GOAL OF THE EXERCISE:
Take from the listing each line that has the string "menu".

EXCERPTED RECORDS:

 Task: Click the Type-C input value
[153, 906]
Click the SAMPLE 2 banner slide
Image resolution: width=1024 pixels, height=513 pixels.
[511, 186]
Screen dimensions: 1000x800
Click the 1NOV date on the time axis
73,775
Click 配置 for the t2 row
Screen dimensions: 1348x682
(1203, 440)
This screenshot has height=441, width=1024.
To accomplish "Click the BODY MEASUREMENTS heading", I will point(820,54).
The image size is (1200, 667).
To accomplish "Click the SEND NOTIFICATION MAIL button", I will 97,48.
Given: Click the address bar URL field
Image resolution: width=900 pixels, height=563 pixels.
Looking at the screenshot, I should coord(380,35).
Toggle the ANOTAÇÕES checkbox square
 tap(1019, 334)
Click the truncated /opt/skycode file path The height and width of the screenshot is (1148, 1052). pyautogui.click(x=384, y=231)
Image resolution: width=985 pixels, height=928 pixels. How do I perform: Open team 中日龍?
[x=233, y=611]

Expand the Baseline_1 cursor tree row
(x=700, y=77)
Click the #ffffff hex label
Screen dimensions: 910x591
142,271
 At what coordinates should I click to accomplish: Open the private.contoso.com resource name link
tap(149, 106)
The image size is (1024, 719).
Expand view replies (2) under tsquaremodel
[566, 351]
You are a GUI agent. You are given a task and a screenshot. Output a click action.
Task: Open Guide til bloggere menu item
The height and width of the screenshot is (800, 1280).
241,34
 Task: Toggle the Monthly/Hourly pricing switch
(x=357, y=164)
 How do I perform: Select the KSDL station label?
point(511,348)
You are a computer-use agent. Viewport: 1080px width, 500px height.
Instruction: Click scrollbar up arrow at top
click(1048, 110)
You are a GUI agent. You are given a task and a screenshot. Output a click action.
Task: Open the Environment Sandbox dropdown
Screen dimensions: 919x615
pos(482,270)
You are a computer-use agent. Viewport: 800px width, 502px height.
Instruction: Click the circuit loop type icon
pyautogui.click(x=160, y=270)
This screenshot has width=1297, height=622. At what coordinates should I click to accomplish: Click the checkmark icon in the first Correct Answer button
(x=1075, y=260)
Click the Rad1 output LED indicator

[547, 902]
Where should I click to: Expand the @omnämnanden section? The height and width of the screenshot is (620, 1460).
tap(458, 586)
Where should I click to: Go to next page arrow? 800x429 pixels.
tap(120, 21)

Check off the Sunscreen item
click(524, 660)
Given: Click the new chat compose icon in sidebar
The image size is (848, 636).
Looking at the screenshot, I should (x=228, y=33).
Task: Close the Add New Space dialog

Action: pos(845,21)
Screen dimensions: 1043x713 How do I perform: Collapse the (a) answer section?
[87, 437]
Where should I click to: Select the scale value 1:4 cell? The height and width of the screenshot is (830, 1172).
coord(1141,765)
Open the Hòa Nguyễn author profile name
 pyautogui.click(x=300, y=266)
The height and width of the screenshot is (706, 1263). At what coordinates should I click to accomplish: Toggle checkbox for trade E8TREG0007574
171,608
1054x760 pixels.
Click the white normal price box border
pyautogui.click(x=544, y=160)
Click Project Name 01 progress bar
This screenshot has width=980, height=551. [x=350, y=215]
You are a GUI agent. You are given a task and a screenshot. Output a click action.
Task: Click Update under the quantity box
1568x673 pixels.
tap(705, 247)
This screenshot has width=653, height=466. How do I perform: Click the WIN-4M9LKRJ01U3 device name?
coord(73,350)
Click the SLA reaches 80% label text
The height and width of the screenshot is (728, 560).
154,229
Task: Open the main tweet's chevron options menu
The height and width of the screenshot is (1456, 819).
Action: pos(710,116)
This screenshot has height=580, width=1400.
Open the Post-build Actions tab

OUTPUT OF THE TASK:
Task: Open Guide til bloggere menu item
Task: Open the main tweet's chevron options menu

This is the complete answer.